>> START Records shown

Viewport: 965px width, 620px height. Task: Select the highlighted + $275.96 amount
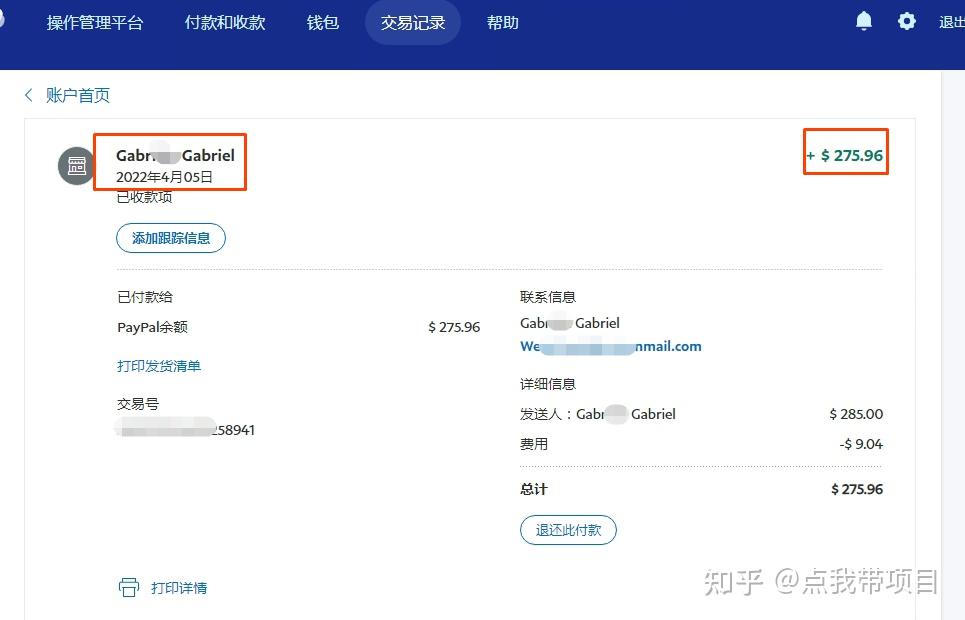845,156
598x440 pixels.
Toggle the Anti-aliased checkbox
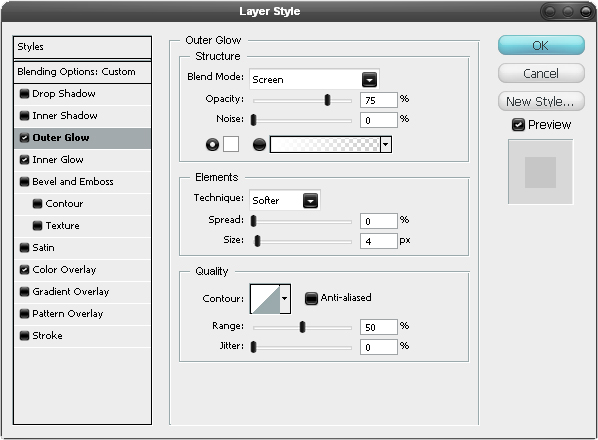311,298
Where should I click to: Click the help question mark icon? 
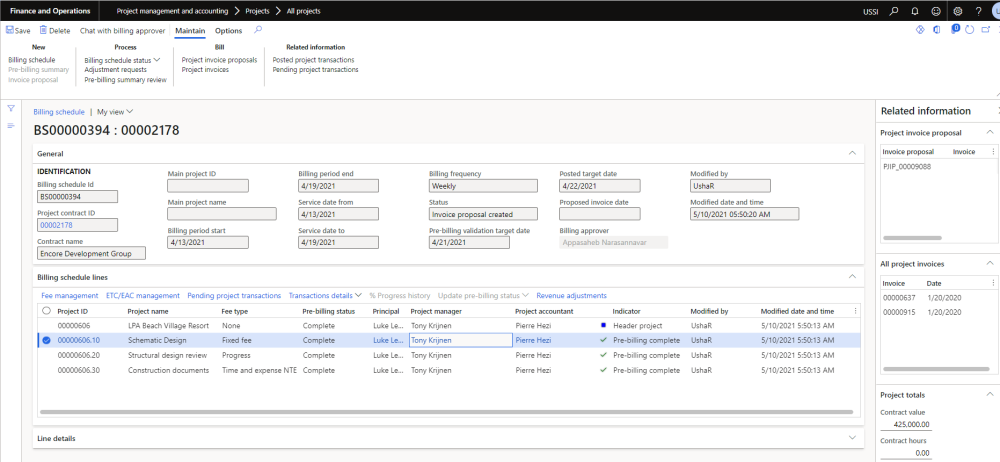tap(977, 11)
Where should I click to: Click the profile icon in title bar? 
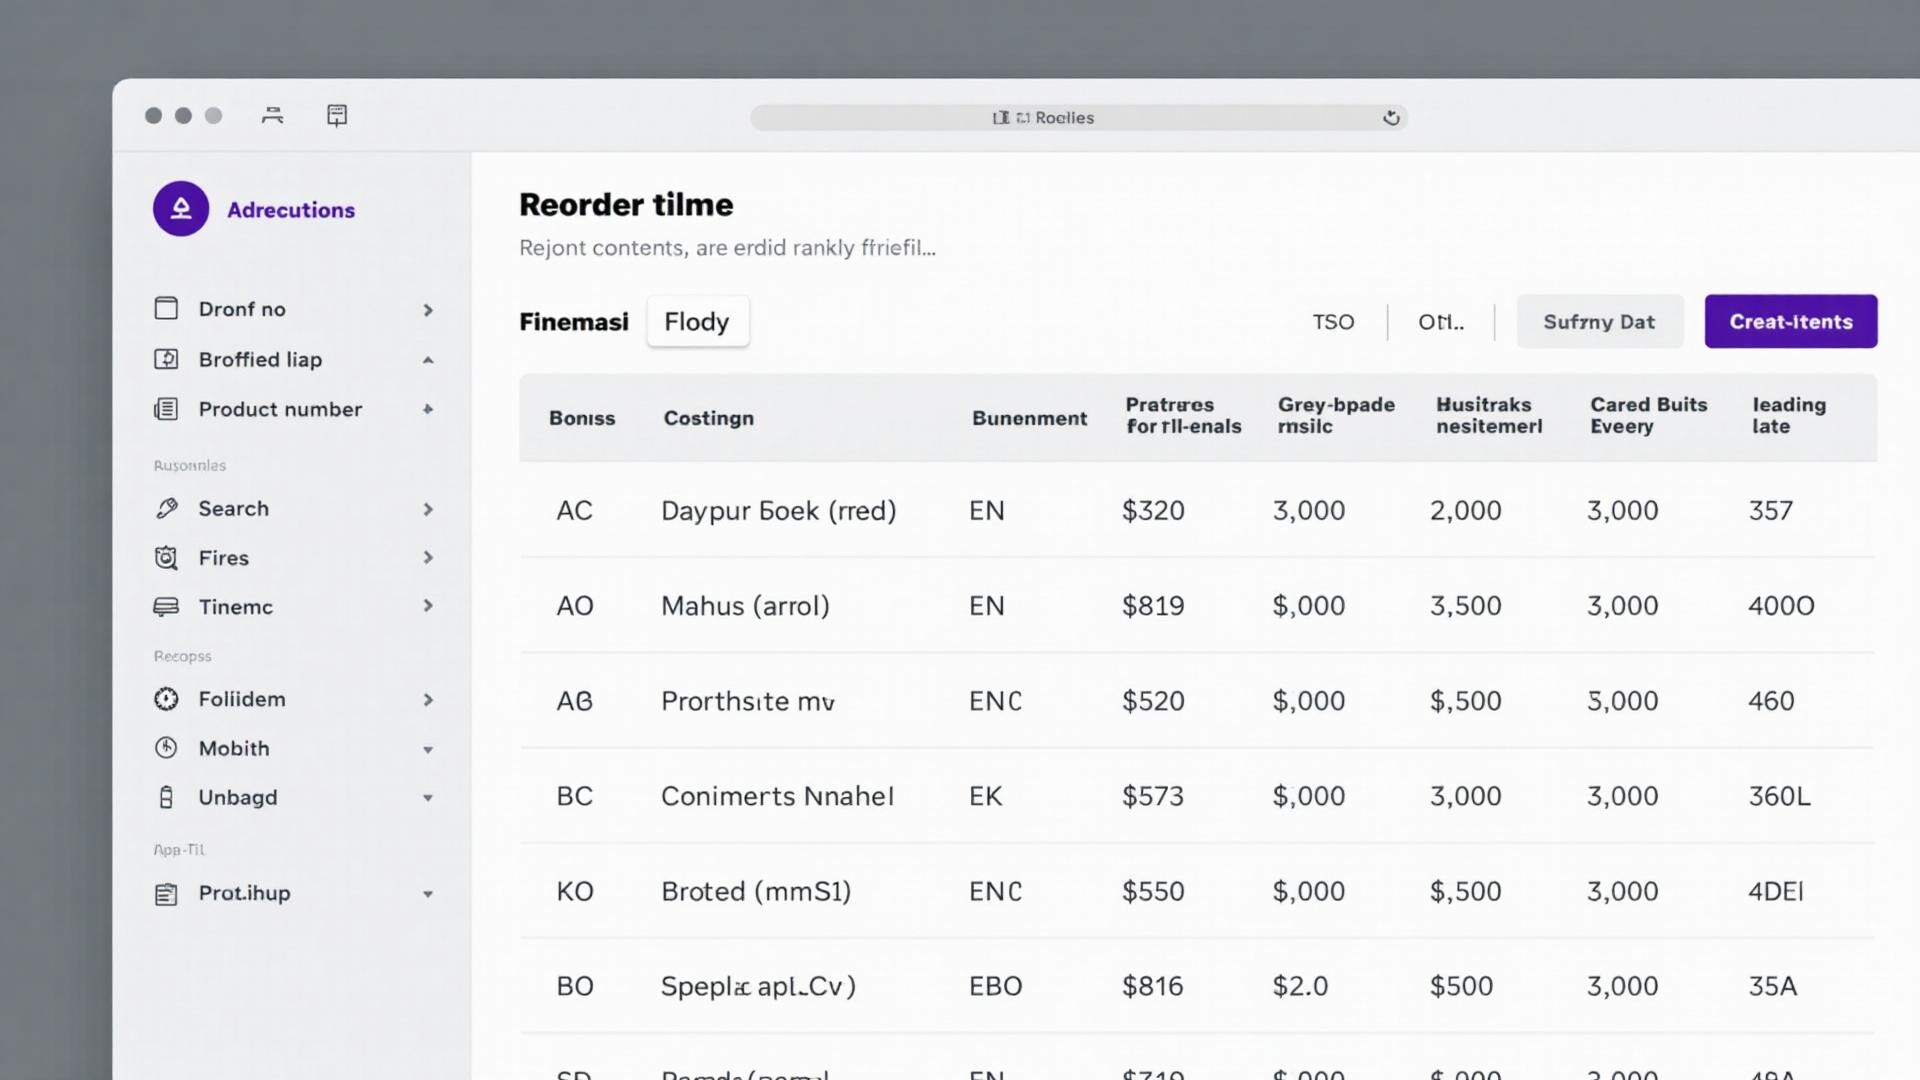point(272,116)
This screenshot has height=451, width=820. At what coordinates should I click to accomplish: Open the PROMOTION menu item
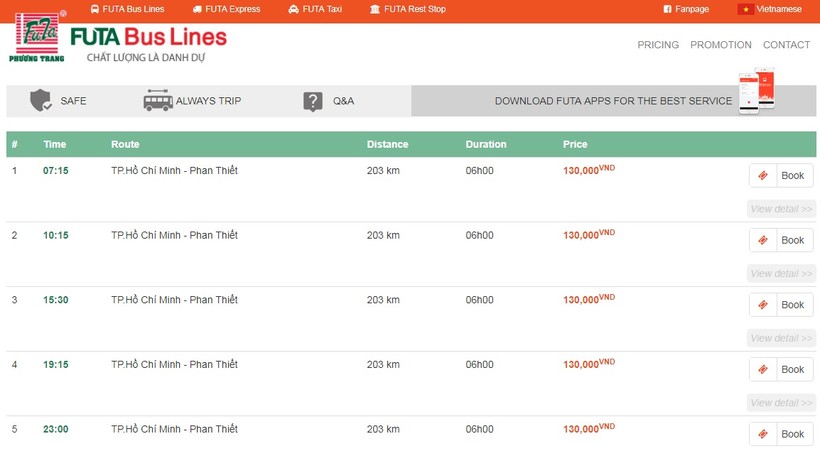click(720, 45)
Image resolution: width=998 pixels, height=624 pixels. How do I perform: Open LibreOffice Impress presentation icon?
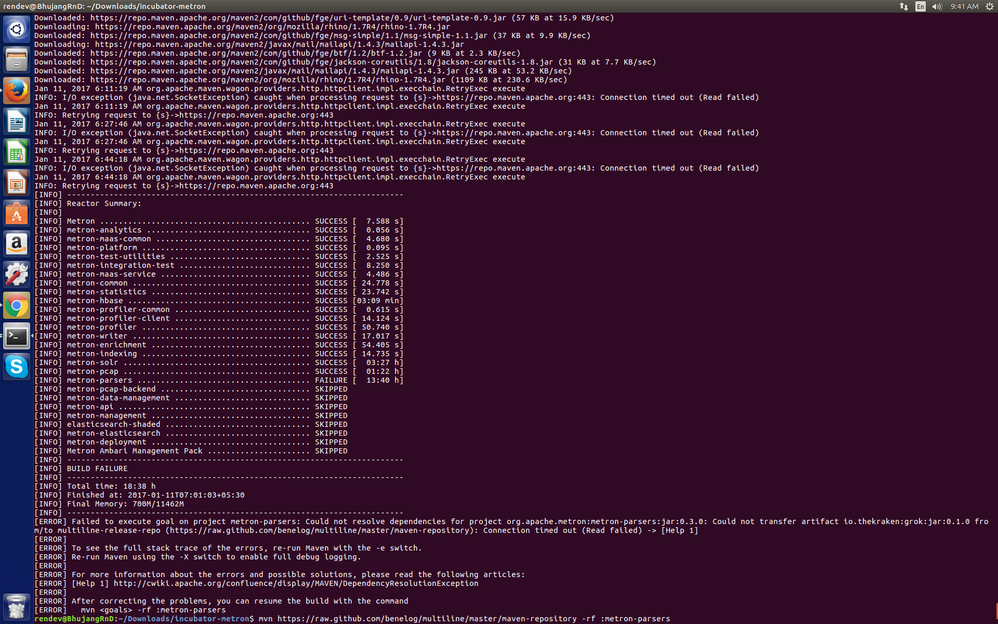point(17,182)
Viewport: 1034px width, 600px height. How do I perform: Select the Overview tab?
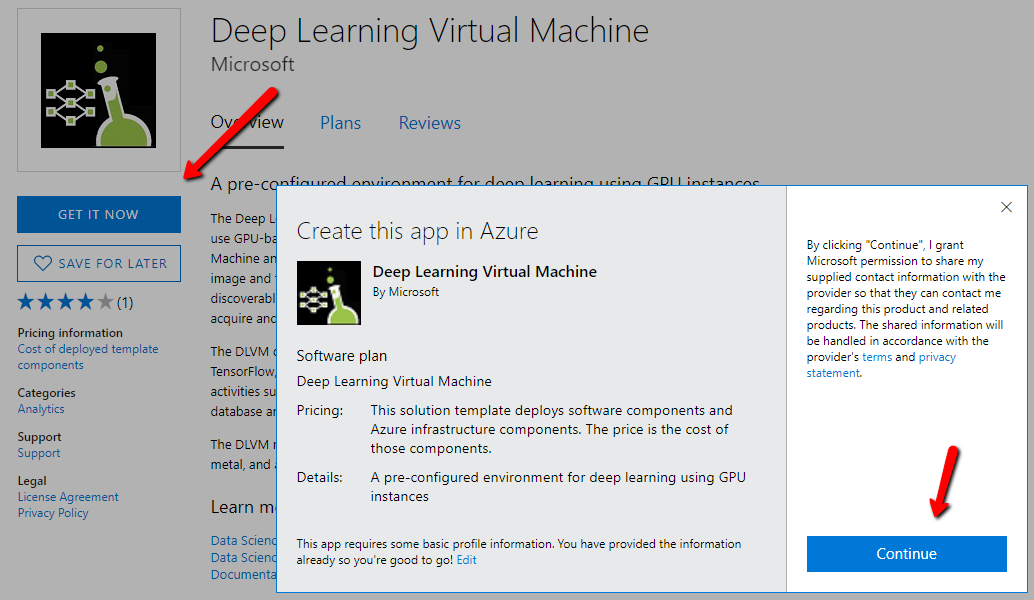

>> END Records shown

Written problem
Can you lay out the rows above as a numbered list, starting at the line containing "Where should I click to: Click the profile" and ending at the last row, with blank lines and pictures left out?

Answer below
1. Where should I click to: Click the profile icon in title bar? 
2. point(272,116)
3. This screenshot has height=451, width=820. At what coordinates should I click to accomplish: Open the PROMOTION menu item
4. click(720, 45)
5. Image resolution: width=998 pixels, height=624 pixels. How do I perform: Open LibreOffice Impress presentation icon?
6. point(17,182)
7. Viewport: 1034px width, 600px height. How do I perform: Select the Overview tab?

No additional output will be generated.